Task material —
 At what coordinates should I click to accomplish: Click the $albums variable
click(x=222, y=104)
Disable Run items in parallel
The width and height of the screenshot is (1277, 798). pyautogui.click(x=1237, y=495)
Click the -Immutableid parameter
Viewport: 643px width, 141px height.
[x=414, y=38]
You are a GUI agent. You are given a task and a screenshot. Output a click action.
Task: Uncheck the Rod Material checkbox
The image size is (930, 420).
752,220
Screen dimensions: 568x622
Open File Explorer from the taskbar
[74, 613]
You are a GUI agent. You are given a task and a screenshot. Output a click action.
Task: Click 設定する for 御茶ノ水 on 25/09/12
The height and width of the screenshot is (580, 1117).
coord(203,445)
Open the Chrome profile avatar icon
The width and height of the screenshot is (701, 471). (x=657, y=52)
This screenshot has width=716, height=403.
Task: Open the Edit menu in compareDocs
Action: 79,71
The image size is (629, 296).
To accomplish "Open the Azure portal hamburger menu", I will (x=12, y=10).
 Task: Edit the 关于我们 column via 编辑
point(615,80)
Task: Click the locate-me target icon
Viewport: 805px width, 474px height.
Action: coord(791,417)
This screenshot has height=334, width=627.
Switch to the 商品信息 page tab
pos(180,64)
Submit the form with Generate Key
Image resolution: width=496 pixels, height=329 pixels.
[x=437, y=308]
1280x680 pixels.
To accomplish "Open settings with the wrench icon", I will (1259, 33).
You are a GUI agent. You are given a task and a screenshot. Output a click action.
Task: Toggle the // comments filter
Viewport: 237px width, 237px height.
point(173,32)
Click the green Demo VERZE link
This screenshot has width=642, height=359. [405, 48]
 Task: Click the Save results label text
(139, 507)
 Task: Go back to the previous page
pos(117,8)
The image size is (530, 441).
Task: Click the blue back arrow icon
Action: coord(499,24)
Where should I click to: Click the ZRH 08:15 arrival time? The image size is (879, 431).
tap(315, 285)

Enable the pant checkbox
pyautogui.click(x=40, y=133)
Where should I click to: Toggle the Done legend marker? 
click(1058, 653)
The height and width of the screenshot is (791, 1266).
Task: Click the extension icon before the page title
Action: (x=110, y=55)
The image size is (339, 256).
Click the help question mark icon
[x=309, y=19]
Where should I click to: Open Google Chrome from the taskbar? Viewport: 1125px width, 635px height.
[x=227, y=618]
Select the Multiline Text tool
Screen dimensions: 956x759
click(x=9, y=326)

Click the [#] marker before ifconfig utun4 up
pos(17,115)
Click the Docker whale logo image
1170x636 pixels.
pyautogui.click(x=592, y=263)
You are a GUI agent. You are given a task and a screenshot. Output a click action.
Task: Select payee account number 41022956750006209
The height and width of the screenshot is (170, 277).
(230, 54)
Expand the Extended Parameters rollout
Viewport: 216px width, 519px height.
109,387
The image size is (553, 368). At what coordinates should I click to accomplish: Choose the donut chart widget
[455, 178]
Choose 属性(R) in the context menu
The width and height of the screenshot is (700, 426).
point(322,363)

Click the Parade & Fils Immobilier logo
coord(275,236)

Work required —
Display each line of the data where "will" occurs.

Exercise output —
To accomplish "Open the Azure portal hamburger menu", I will (x=12, y=10).
To accomplish "Open settings with the wrench icon", I will (1259, 33).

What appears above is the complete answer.